Anything with Liquid in It That Isn't Contained by a Spill-Proof Lid: Cups, glasses, flower vases, uncapped lava lamps, you name it. If Gabe could reach it, he would spill it on the floor, usually via his face and the front of his shirt. And whether it was hot or cold didn't matter. It's only been in the last six months that I've grown comfortable leaving a cup of coffee on one of the less noticeable resting places in the living room--and I still don't leave glasses filled with cold drinks in there because he STILL wants to drink out of them (only now he has about a 75% chance of doing it without catastrophic results).
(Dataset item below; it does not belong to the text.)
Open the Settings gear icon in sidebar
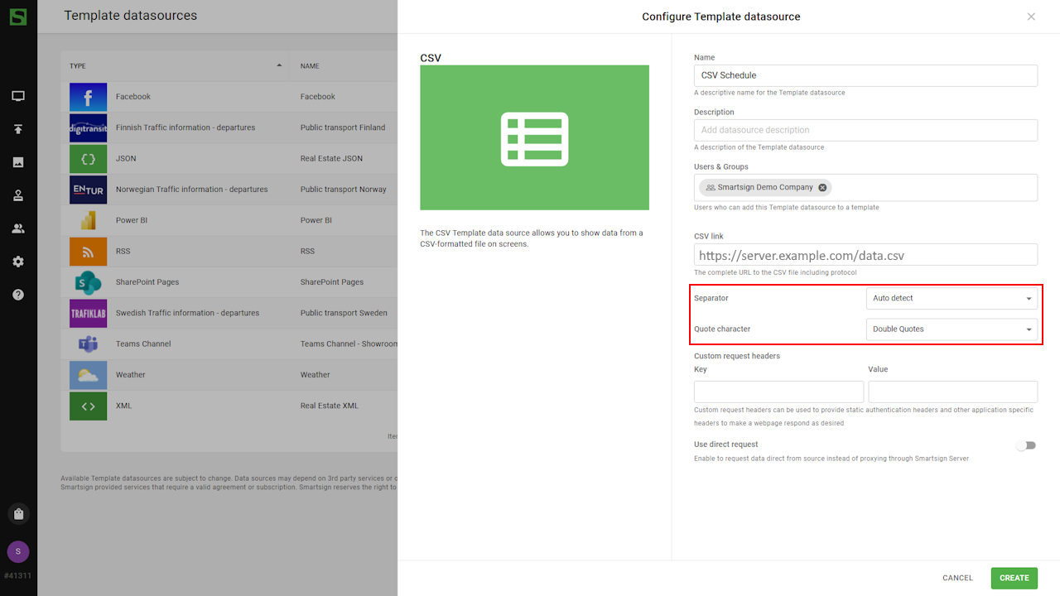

We've had entire cans of soda, glasses of water, a cup of tepid coffee, and several other types of drinks that I can still mentally visualize the clean-up process for spilled on the carpet in our living room. And that's not counting the cups/bottles that were for him that managed to get spilled. I swear, when we get this carpet cleaned (which I've resisted since it seems an awful lot like throwing money down the toilet since it will just be a mess again within a month), the finished product (the nasty water they end up with) will end up being 50% previously dehydrated drinks.

Things That Write: This one didn't take us long to catch on to, but it is difficult to stay vigilant on. I tend to do a fair amount of list making and note leaving, which means that I leave pens willy nilly all over the house. He's gotten better about it, but I'm still not sure I'd trust Gabe with a mug full of pens. What he's gotten better about is "acceptable marking surfaces." This used to be "anything he could see" but has sense changed slightly to "anything Dad can't see him marking on." I still find crayoned and markered spots on the table and chairs--he used to write on the walls but he's thankfully gotten away from that, possibly because I nearly lost my mind when I caught him doing it. This is especially good since he's now the proud owner of a box of 96 crayons which AREN'T the washable kind (which is what he's used exclusively up to this point). God help our furniture.

Things that "Work" and Things That Aren't Already Lost: Yeah, I know this is a vague category, but, really, I could go on with this for DAYS. I could talk about any and all food containers--or the kitchen in general--or pieces of clothing or shoes or anything, really. If it can be broken, lost, or made to malfunction, Gabe can find a way to do it. He will smash it, stick it in his mouth, drop it somewhere nobody will ever think to look, or otherwise destroy it. Really, the problem with this list is that it SHOULD read: Things That ARE Toys, because everything else is likely going to become only so much detritus in the hands of a curious child. And even then, Gabe can manage to cause biblical destruction even with just his own toys. Often, just to preserve them for longer than a twenty-four hour period after he's received them, I will hide his toys somewhere so he doesn't snap them in two in the hopes that when he finds it next the kind of playing he'll have in mind for it won't involve tearing it apart or smashing it against something hard.

There. My bit of public service. If you don't have kids--or your kid is still just in the crawling phase and you're trying to learn what needs to be "baby proofed"--I will finish with this observation: children under the age of three should be placed in a padded cell with nothing but a few puffy colorful blocks around them because, otherwise, they're going to bust shit up. ALL of it. Trust me on this one.